----- SOURCE TEXT -----

Date: 2008-10-08 04:35 pm (UTC)
From: [identity profile] sack-boy.livejournal.com
If you follow tentacular, the surely tardicular would pretain to tardicle. Which then does raise the question of what does tardicle mean?

(no subject)

Date: 2008-10-09 04:50 pm (UTC)
From: [identity profile] binidj.livejournal.com
It means there's another TARDIS hanging around out there.

(no subject)

Date: 2008-10-08 11:38 am (UTC)
From: [identity profile] nyarbaggytep.livejournal.com
I have an unreasonable hatred of the word proactive. It's a nonsense word. There's active, there's reactive. There is no more active than active, it's impossible to act before you act. If you want to act before someone else acts, then you are pre-emptively acting, not being proactive. Graaaaaargh! Baggy smash!

Argh. It's catching!

Date: 2008-10-08 11:44 am (UTC)
From: [identity profile] caddyman.livejournal.com
Quite right, too.

Such horrors are so the tangled telephone wires and crooked wall-hangings of language and should be, like, expunged. Innit.

(no subject)

Date: 2008-10-08 12:11 pm (UTC)
From: [identity profile] ellefurtle.livejournal.com
My Dad gets mad when he hears someone say 'negative energy'. There is no such thing! He knows they mean it in a touchy-feely new age way, but it is still ridiculous!

(no subject)

Date: 2008-10-08 12:09 pm (UTC)
From: [identity profile] ellefurtle.livejournal.com
Everyone in my office says 'yeahno' before everything.
"How was your meeting?"
"Yeahno it was fine."

It is very irritating.

(no subject)

Date: 2008-10-08 03:13 pm (UTC)
From: [identity profile] caddyman.livejournal.com
I catch myself saying 'yeahno'unfortunately only after the event. It seems to pop out automatically and I have to be careful to stamp on it.

Innit.

(no subject)

-----

*TASK INSTRUCTIONS*. In the comment thread, why does the commenter who has "an unreasonable hatred of the word proactive" call it a nonsense word? Answer in one to three sentences. The material placed after this has nothing to do with the comment thread.

----- DATASET EXCERPT -----

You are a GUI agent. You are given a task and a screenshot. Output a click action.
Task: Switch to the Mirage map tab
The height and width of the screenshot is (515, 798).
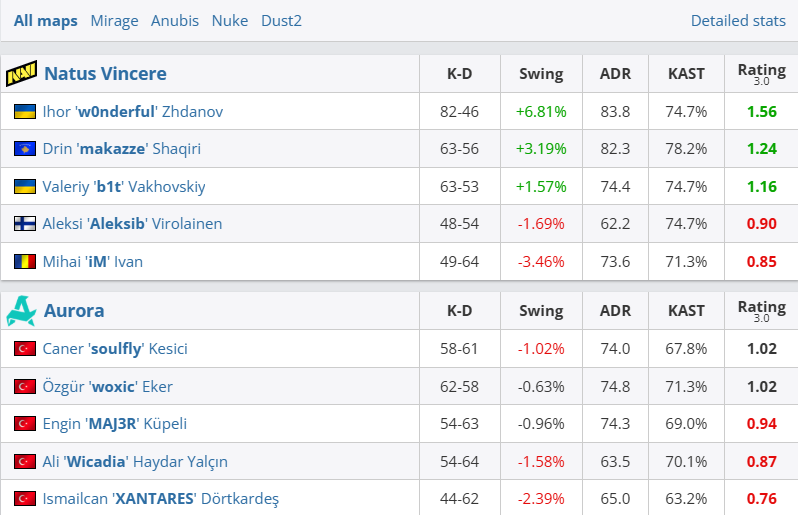[x=114, y=20]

-----

*TASK ANSWER*. The commenter says there is only active and reactive, and nothing can be more active than active because it is impossible to act before you act. Acting before someone else acts counts as pre-emptive action, not being proactive.